WORK ORDER: What you produce should be every line from the data that includes "field".
________
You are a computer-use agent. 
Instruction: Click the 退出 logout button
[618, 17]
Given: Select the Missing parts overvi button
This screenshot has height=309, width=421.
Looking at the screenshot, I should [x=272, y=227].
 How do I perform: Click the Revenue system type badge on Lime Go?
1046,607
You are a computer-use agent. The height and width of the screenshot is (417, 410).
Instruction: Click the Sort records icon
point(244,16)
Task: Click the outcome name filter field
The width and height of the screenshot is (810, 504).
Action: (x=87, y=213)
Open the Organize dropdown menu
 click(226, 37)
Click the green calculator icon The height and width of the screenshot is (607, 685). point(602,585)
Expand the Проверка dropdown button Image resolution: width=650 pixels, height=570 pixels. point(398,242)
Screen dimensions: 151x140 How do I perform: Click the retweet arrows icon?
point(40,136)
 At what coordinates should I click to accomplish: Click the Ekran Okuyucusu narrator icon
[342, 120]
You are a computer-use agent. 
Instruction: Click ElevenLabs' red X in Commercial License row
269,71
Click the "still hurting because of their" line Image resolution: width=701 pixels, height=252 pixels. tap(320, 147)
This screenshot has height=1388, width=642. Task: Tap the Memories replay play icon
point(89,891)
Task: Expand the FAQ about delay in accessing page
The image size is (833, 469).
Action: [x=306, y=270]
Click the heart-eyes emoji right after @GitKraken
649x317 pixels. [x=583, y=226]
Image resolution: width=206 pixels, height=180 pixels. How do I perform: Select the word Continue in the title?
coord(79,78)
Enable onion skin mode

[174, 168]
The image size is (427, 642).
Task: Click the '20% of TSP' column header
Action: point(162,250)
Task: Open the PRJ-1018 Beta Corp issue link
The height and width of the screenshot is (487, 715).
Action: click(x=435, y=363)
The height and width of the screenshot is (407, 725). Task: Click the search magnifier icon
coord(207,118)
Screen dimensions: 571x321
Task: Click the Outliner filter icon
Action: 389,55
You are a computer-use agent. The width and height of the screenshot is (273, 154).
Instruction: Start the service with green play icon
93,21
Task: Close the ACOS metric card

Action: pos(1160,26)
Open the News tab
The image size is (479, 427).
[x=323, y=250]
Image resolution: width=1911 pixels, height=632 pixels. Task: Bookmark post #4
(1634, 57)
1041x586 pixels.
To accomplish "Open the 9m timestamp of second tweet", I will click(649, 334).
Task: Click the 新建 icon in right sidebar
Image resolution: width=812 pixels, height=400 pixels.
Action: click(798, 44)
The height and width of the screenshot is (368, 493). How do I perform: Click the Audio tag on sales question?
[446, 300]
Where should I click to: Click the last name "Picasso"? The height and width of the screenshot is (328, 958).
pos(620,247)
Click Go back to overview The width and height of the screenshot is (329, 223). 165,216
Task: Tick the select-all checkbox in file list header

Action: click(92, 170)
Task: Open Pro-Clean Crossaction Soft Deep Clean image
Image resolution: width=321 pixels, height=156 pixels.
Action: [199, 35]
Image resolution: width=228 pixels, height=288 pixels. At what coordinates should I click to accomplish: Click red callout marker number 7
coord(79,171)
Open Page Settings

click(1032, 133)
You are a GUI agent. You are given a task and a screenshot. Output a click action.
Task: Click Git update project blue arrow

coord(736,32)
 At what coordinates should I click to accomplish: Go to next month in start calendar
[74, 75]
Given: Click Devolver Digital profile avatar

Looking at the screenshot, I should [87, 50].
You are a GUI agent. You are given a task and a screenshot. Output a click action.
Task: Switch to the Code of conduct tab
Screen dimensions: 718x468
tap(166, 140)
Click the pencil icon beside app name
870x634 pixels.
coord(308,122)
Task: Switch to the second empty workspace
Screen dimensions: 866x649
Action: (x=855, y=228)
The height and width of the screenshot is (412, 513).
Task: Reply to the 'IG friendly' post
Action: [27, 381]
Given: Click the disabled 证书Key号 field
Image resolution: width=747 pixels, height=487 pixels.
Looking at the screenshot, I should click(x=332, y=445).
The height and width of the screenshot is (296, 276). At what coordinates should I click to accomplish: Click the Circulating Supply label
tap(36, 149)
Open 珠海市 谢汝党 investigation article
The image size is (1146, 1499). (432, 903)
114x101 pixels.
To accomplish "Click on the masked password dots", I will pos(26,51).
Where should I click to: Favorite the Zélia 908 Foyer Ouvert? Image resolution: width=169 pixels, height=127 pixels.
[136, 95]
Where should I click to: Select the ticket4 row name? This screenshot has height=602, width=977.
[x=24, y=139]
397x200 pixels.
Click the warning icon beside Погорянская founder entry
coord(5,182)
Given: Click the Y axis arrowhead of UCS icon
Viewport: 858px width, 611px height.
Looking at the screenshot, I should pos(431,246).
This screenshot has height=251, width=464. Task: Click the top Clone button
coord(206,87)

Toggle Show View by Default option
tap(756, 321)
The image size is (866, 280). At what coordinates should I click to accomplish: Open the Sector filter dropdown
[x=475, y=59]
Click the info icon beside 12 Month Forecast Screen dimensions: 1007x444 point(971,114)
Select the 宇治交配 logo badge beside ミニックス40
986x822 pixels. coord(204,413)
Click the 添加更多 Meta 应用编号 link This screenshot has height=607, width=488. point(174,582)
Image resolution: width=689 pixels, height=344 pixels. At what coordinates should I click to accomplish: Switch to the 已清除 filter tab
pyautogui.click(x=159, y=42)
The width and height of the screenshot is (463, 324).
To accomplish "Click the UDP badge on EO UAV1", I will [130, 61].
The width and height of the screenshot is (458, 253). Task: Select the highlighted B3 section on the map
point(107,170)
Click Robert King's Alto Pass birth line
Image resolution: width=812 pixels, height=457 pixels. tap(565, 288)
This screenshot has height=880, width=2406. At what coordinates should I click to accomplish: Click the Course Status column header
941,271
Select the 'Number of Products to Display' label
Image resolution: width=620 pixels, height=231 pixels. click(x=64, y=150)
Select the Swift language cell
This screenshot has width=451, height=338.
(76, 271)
________
ANSWER TO THIS EXERCISE:
Task: Click the outcome name filter field
Given: Click the disabled 证书Key号 field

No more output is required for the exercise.